_Directions_: Give the entries again, exactly as they stand.

[Dataset records]
'''
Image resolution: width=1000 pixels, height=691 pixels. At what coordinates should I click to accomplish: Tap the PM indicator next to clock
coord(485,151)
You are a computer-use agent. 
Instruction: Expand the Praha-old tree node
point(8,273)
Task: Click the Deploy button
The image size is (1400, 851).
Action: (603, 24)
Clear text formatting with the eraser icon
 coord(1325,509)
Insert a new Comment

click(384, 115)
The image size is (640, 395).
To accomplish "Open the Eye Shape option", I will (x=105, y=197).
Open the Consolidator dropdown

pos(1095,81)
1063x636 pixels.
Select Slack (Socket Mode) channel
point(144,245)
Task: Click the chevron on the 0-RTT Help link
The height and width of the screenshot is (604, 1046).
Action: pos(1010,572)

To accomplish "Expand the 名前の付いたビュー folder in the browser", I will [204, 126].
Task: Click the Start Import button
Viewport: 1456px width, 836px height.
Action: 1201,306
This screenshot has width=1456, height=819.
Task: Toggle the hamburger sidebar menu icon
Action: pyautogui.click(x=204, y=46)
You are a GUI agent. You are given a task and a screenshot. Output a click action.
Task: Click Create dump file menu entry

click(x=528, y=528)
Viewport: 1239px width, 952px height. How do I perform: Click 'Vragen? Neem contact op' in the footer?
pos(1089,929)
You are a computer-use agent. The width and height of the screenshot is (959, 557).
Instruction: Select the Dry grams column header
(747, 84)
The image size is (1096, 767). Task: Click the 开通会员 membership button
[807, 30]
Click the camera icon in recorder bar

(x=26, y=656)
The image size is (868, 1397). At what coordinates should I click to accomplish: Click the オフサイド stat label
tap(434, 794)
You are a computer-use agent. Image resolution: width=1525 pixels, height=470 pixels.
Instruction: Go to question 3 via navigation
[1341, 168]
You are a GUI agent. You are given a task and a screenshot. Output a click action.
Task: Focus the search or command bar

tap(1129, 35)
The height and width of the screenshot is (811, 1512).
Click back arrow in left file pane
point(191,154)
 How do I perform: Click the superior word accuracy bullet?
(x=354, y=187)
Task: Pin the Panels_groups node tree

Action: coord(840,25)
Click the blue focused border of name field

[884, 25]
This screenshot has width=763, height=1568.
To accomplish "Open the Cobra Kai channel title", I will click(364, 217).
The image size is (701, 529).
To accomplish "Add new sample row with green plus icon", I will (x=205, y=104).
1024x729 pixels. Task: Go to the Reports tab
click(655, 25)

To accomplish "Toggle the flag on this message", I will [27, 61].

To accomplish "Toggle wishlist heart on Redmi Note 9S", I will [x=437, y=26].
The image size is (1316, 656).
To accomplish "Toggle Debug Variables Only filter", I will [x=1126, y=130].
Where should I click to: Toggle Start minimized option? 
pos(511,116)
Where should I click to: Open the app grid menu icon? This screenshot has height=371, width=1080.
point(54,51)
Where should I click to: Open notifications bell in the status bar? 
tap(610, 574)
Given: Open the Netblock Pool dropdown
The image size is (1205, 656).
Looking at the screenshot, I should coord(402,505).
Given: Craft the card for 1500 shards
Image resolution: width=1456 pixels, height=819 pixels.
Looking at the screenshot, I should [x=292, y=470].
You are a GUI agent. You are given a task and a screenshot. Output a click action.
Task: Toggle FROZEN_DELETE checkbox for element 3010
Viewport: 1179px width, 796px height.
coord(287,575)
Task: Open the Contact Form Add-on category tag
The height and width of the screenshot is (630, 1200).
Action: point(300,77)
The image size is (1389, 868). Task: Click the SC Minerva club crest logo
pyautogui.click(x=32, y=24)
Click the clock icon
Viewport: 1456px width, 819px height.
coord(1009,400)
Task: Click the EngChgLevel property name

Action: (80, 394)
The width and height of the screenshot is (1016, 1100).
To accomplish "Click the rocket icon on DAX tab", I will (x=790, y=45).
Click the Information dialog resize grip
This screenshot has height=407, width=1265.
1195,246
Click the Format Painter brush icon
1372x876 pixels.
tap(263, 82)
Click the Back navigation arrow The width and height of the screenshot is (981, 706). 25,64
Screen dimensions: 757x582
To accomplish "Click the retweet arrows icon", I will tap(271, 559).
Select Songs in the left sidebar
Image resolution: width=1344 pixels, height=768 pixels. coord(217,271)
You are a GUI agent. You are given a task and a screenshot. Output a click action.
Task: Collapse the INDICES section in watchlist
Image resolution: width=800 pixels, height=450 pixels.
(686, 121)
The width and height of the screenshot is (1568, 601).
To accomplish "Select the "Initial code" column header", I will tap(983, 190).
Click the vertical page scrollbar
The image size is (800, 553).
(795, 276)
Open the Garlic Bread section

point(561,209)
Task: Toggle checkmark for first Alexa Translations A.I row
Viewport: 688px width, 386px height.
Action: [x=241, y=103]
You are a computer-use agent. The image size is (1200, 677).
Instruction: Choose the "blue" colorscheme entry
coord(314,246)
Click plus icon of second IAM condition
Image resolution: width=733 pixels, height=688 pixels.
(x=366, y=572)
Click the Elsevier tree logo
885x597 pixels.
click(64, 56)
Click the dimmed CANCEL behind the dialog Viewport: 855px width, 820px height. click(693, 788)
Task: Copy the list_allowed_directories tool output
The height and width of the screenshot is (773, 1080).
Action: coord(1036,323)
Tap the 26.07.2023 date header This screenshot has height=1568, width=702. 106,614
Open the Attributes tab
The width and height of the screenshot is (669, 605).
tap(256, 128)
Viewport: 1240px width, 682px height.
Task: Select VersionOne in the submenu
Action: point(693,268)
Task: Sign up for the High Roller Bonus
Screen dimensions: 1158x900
'''
_Written response_:
Image resolution: width=1000 pixels, height=691 pixels. At what coordinates should I click to accomplish: Tap the PM indicator next to clock
coord(485,151)
You are a computer-use agent. 
Instruction: Expand the Praha-old tree node
point(8,273)
Task: Click the Deploy button
The image size is (1400, 851).
Action: (603, 24)
Clear text formatting with the eraser icon
 coord(1325,509)
Insert a new Comment

click(384, 115)
The image size is (640, 395).
To accomplish "Open the Eye Shape option", I will (x=105, y=197).
Open the Consolidator dropdown

pos(1095,81)
1063x636 pixels.
Select Slack (Socket Mode) channel
point(144,245)
Task: Click the chevron on the 0-RTT Help link
The height and width of the screenshot is (604, 1046).
Action: pos(1010,572)

To accomplish "Expand the 名前の付いたビュー folder in the browser", I will [204, 126].
Task: Click the Start Import button
Viewport: 1456px width, 836px height.
Action: 1201,306
This screenshot has width=1456, height=819.
Task: Toggle the hamburger sidebar menu icon
Action: pyautogui.click(x=204, y=46)
You are a GUI agent. You are given a task and a screenshot. Output a click action.
Task: Click Create dump file menu entry

click(x=528, y=528)
Viewport: 1239px width, 952px height. How do I perform: Click 'Vragen? Neem contact op' in the footer?
pos(1089,929)
You are a computer-use agent. The width and height of the screenshot is (959, 557).
Instruction: Select the Dry grams column header
(747, 84)
The image size is (1096, 767). Task: Click the 开通会员 membership button
[807, 30]
Click the camera icon in recorder bar

(x=26, y=656)
The image size is (868, 1397). At what coordinates should I click to accomplish: Click the オフサイド stat label
tap(434, 794)
You are a computer-use agent. Image resolution: width=1525 pixels, height=470 pixels.
Instruction: Go to question 3 via navigation
[1341, 168]
You are a GUI agent. You are given a task and a screenshot. Output a click action.
Task: Focus the search or command bar

tap(1129, 35)
The height and width of the screenshot is (811, 1512).
Click back arrow in left file pane
point(191,154)
 How do I perform: Click the superior word accuracy bullet?
(x=354, y=187)
Task: Pin the Panels_groups node tree

Action: coord(840,25)
Click the blue focused border of name field

[884, 25]
This screenshot has width=763, height=1568.
To accomplish "Open the Cobra Kai channel title", I will click(364, 217).
The image size is (701, 529).
To accomplish "Add new sample row with green plus icon", I will (x=205, y=104).
1024x729 pixels. Task: Go to the Reports tab
click(655, 25)

To accomplish "Toggle the flag on this message", I will [27, 61].

To accomplish "Toggle wishlist heart on Redmi Note 9S", I will [x=437, y=26].
The image size is (1316, 656).
To accomplish "Toggle Debug Variables Only filter", I will [x=1126, y=130].
Where should I click to: Toggle Start minimized option? 
pos(511,116)
Where should I click to: Open the app grid menu icon? This screenshot has height=371, width=1080.
point(54,51)
Where should I click to: Open notifications bell in the status bar? 
tap(610, 574)
Given: Open the Netblock Pool dropdown
The image size is (1205, 656).
Looking at the screenshot, I should coord(402,505).
Given: Craft the card for 1500 shards
Image resolution: width=1456 pixels, height=819 pixels.
Looking at the screenshot, I should [x=292, y=470].
You are a GUI agent. You are given a task and a screenshot. Output a click action.
Task: Toggle FROZEN_DELETE checkbox for element 3010
Viewport: 1179px width, 796px height.
coord(287,575)
Task: Open the Contact Form Add-on category tag
The height and width of the screenshot is (630, 1200).
Action: point(300,77)
The image size is (1389, 868). Task: Click the SC Minerva club crest logo
pyautogui.click(x=32, y=24)
Click the clock icon
Viewport: 1456px width, 819px height.
coord(1009,400)
Task: Click the EngChgLevel property name

Action: (80, 394)
The width and height of the screenshot is (1016, 1100).
To accomplish "Click the rocket icon on DAX tab", I will (x=790, y=45).
Click the Information dialog resize grip
This screenshot has height=407, width=1265.
1195,246
Click the Format Painter brush icon
1372x876 pixels.
tap(263, 82)
Click the Back navigation arrow The width and height of the screenshot is (981, 706). 25,64
Screen dimensions: 757x582
To accomplish "Click the retweet arrows icon", I will tap(271, 559).
Select Songs in the left sidebar
Image resolution: width=1344 pixels, height=768 pixels. coord(217,271)
You are a GUI agent. You are given a task and a screenshot. Output a click action.
Task: Collapse the INDICES section in watchlist
Image resolution: width=800 pixels, height=450 pixels.
(686, 121)
The width and height of the screenshot is (1568, 601).
To accomplish "Select the "Initial code" column header", I will tap(983, 190).
Click the vertical page scrollbar
The image size is (800, 553).
(795, 276)
Open the Garlic Bread section

point(561,209)
Task: Toggle checkmark for first Alexa Translations A.I row
Viewport: 688px width, 386px height.
Action: [x=241, y=103]
You are a computer-use agent. The image size is (1200, 677).
Instruction: Choose the "blue" colorscheme entry
coord(314,246)
Click plus icon of second IAM condition
Image resolution: width=733 pixels, height=688 pixels.
(x=366, y=572)
Click the Elsevier tree logo
885x597 pixels.
click(64, 56)
Click the dimmed CANCEL behind the dialog Viewport: 855px width, 820px height. click(693, 788)
Task: Copy the list_allowed_directories tool output
The height and width of the screenshot is (773, 1080).
Action: coord(1036,323)
Tap the 26.07.2023 date header This screenshot has height=1568, width=702. 106,614
Open the Attributes tab
The width and height of the screenshot is (669, 605).
tap(256, 128)
Viewport: 1240px width, 682px height.
Task: Select VersionOne in the submenu
Action: point(693,268)
Task: Sign up for the High Roller Bonus
Screen dimensions: 1158x900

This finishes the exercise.